[Start of Attachment]
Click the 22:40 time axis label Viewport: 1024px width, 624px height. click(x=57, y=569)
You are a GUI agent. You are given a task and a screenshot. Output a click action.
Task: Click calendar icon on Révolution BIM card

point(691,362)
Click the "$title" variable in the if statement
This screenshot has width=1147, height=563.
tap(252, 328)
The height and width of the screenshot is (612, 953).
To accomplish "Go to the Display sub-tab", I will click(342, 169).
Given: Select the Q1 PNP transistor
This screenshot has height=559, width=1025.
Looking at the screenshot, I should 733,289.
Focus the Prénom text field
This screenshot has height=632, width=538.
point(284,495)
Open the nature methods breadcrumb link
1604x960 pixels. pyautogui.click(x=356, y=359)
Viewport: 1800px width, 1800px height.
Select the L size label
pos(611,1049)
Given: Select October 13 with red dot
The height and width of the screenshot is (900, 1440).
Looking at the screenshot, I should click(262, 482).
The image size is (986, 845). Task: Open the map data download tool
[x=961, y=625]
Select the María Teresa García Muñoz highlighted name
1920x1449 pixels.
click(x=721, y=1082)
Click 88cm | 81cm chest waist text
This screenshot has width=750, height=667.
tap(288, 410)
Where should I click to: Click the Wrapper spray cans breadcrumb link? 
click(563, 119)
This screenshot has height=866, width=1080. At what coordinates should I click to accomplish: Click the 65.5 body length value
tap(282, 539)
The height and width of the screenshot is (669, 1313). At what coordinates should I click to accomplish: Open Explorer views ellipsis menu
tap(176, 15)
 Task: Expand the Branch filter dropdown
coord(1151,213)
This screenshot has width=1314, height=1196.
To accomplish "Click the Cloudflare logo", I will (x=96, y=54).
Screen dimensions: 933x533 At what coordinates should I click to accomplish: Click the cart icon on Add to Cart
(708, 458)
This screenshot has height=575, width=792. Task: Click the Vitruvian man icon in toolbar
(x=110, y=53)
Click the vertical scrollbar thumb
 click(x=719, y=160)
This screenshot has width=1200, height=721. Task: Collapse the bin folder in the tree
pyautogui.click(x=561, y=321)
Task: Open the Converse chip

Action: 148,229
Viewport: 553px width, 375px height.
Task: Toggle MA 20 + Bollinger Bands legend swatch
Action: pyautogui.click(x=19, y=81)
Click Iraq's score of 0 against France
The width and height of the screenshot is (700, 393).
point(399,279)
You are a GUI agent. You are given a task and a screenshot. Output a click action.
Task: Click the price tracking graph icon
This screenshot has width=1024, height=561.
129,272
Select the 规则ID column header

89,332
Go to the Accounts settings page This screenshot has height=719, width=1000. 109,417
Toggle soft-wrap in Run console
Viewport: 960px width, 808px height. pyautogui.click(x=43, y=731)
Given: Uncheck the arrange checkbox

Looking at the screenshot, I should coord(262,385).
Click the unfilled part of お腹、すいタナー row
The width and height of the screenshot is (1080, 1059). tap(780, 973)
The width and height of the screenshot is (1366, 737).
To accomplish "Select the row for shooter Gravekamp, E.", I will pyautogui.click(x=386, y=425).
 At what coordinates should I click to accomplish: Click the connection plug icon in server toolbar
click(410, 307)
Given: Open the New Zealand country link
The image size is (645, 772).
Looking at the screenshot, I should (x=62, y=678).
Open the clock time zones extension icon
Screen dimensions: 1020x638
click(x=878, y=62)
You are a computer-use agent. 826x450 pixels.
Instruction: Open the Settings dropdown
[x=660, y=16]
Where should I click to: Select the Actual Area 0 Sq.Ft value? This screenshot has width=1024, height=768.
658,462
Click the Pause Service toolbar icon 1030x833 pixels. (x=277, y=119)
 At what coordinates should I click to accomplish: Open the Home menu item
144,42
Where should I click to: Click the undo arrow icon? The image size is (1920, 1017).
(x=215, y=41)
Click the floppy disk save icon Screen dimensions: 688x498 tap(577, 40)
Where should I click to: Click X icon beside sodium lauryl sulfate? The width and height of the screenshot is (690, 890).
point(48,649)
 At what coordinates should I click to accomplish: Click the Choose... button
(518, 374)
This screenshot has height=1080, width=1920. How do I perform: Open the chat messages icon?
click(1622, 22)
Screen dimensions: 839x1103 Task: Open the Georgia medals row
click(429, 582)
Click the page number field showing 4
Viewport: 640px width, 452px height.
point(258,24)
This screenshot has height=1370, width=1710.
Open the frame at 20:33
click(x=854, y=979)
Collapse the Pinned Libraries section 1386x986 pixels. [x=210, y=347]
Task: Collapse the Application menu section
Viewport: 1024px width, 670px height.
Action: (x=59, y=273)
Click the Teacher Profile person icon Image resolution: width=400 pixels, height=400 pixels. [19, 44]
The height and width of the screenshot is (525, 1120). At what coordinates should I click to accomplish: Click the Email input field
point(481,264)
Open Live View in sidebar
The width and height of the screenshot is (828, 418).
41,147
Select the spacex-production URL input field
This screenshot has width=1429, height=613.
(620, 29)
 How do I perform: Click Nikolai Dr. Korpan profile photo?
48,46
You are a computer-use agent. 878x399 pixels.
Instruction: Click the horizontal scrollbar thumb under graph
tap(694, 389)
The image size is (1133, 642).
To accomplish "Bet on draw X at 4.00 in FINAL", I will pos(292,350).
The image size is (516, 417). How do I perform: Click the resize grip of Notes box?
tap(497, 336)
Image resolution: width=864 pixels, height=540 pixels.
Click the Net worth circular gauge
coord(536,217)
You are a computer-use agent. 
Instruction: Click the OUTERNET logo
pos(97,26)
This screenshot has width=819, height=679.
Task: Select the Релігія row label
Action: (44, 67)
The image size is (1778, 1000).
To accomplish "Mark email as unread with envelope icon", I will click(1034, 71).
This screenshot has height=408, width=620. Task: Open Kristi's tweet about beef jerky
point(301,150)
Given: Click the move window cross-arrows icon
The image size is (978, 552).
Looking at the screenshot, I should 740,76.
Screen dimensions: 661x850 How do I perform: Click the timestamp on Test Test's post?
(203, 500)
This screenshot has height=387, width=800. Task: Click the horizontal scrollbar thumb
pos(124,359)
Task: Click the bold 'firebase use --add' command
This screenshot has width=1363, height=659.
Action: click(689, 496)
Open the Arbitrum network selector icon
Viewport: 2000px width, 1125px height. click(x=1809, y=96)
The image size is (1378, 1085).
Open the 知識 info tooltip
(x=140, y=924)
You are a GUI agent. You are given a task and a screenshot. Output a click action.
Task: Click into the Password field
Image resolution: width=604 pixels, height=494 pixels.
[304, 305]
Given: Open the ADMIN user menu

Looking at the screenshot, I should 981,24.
[End of Attachment]
**YOUR ASSIGNMENT**
Where a line above contains the string "will", copy that line.

**SOLUTION TO THIS PROBLEM**
To accomplish "Go to the Display sub-tab", I will click(342, 169).
To accomplish "Click the Cloudflare logo", I will (x=96, y=54).
To accomplish "Select the row for shooter Gravekamp, E.", I will pyautogui.click(x=386, y=425).
To accomplish "Bet on draw X at 4.00 in FINAL", I will pos(292,350).
To accomplish "Mark email as unread with envelope icon", I will click(1034, 71).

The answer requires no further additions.